Some heavy panting Nov 30, 1999
Sometimes I'm in the mood for a film with a beautiful star that includes some heavy panting, a stand-in nipple, and a psycho-sexual subplot. Well all of this is evident in Lassie, a masterful throwback to an earlier clichéd format: boy loves dog, dog loves boy, but only an implied and heart warming zoophilia). It's just a darn good movie. The panting is the dog's, and the octo-nippled heroine is really a cross dressing star, but you won't know that unless you watch the special features. One thing is for sure, you will be rooting for Lassie to escape from one scene to the next. Will Lassie really get home? I won't say, but if you like good acting (the child actors are so good), beautiful scenery (from the highlands of Scotland to the Isle of Mann), and snow at Christmas, you are bound to enjoy this film. The only thing that would have made this better would have if it had been produced in Bollywood and brightly colored saris had been added to a dance sequence. Spoiler alert--a great movie!
Lassie, Go Fetch The Original Story! Go, girl! Nov 30, 1999
One of the books that made me fall in love with reading is the original story, Lassie Come Home, written by Eric Knight in 1940. I still have my old, "dog-eared" copy. I was so looking forward to watching this highly praised modern adaptation, only to be disappointed.
One of the problems today with making a movie "for kids" is dumbing down the story and throwing in evil and comic elements. After all, kids love simple, funny stories pitting good against evil, right? In so doing, Lassie's long journey back home is given short shrift, no doubt because kids might get bored. There are sadistic characters in this film that are absent in the book. There is the cruel and unnecessary killing of a dog. And if it is possible to judge, I would say that the dog playing the role of Lassie can't act her way out of a paper bag; Lassie's happy and sad faces were virtually indistinguishable.
Do yourself and your kids a favor and read the book instead. If your kids are too young to read the original novel, there is a wonderful picture book version by Rosemary Wells and Susan Jeffers.
A maginficent journey Nov 30, 1999
This is a movie I just rented and viewed with my 7 year old son and 15 year old daughter. All of us sat and snuggled as we laughed, cried, and appreciated this movie. May I just say that it was simply a refreshing slice of authentic beauty? Every aspect of this film was thoroughly and artfully rendered into a moving tale.

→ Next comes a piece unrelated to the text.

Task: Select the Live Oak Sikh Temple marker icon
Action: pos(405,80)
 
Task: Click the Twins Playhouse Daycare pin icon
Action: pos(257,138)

Given the skeletal premise of the plot - a boy misses his loyal dog who travel great lengths to return home - the intelligence behind the creation is astounding.
If you are looking for simple entertainment for your child to watch and escape the realities of this life, do not count on this story to provide that. On the other hand, if you are looking for a story to inspire your child while providing a reasonable array of emotions, this one is for you! There is an undercurrent of struggle, ranging from mistreatment of animals and children to realities of war and poverty. ( I would not recommend the stroy for the very young ) However, the power of love to overcome these challenges is thematically shown through beauty, joy, perseverence, and serendipity. Congratulations to the director, actors, and production staff.
Do not be decieved by the simple cover. The movie is much more profound.